Down to the last line, set down the listing below exactly, apart from its pictures.
____
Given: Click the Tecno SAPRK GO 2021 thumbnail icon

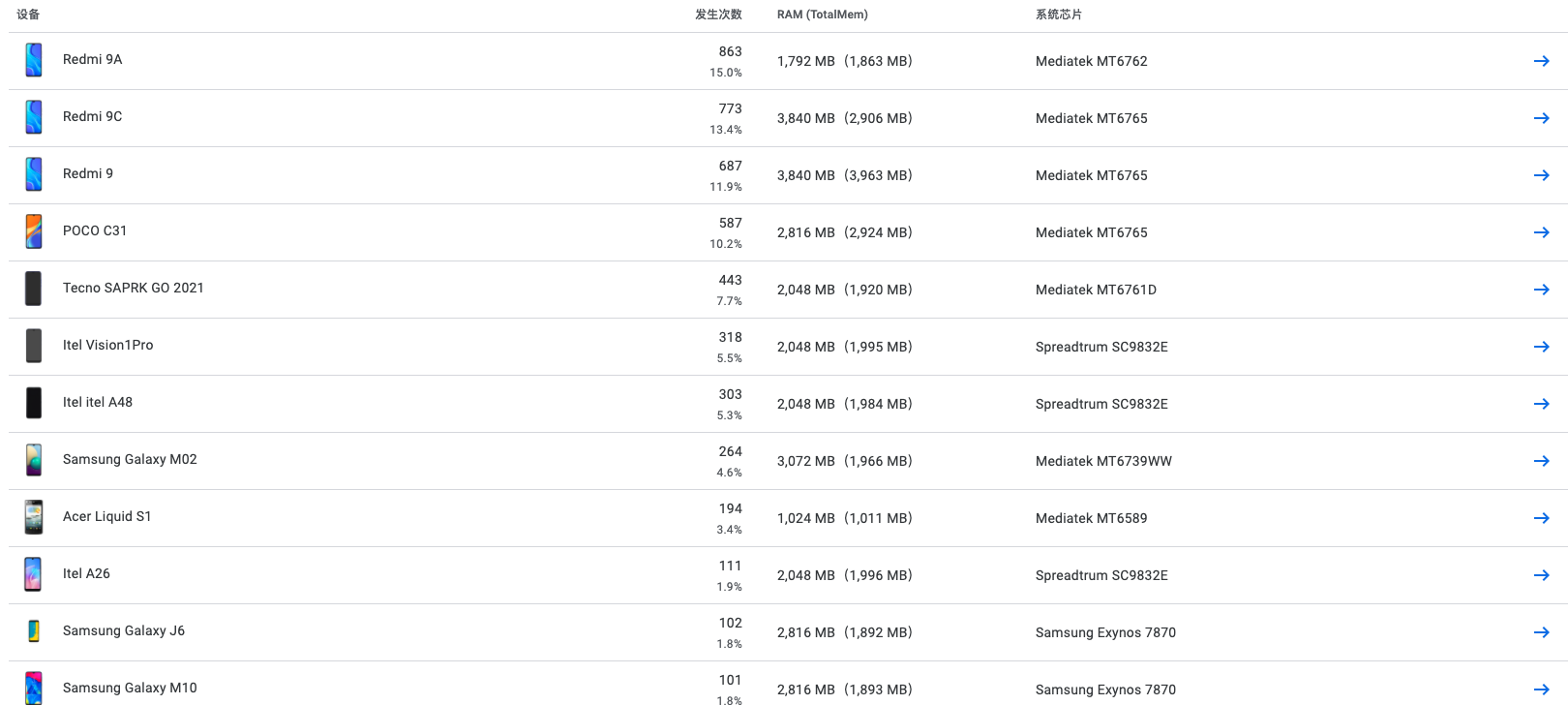Looking at the screenshot, I should click(34, 288).
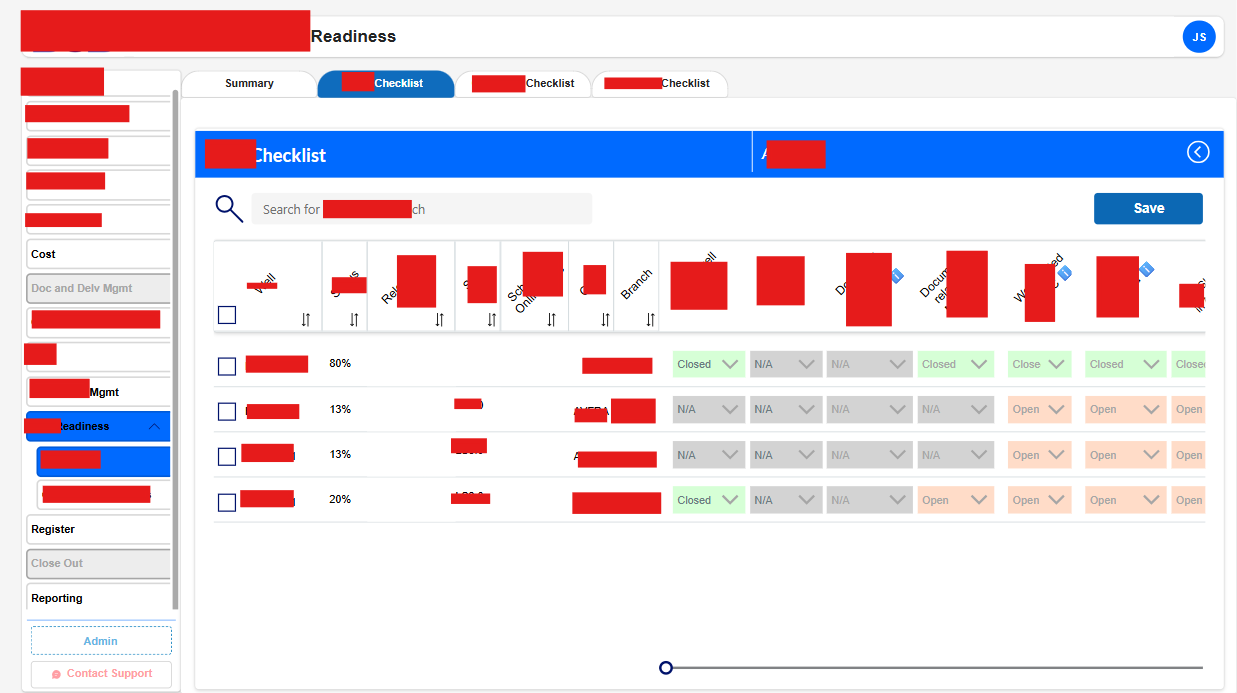Check the box for the 80% row
This screenshot has width=1237, height=693.
(x=227, y=366)
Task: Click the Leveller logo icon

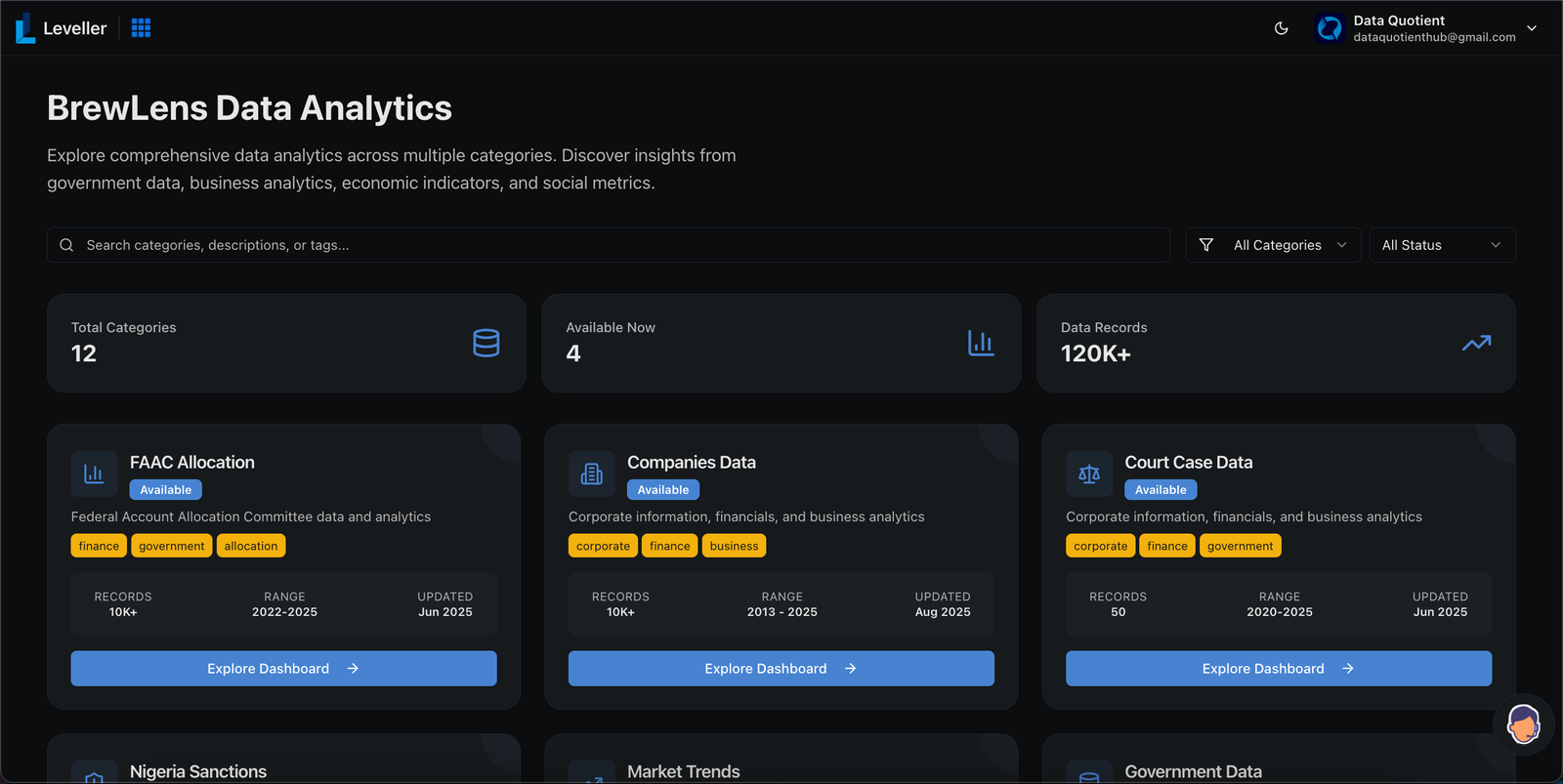Action: [25, 28]
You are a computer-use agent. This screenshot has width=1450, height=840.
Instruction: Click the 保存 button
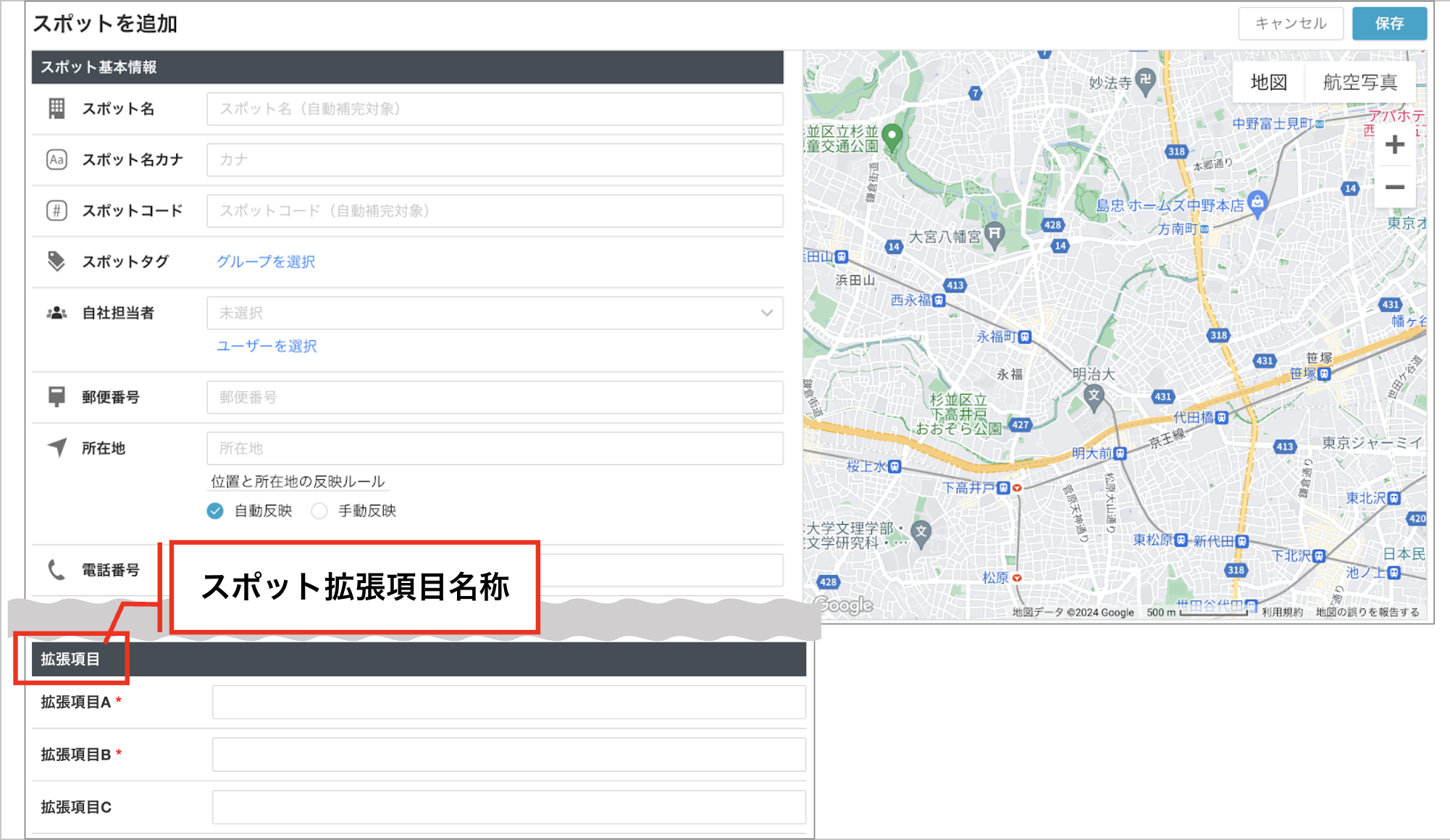1389,23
____
● **Solution to this task**:
Given: Click the Tecno SAPRK GO 2021 thumbnail icon

Looking at the screenshot, I should click(34, 288).
Check the box for the 80% row
This screenshot has width=1237, height=693.
(x=227, y=366)
Task: Click the Leveller logo icon

Action: [25, 28]
You are a computer-use agent. This screenshot has width=1450, height=840.
Instruction: Click the 保存 button
1389,23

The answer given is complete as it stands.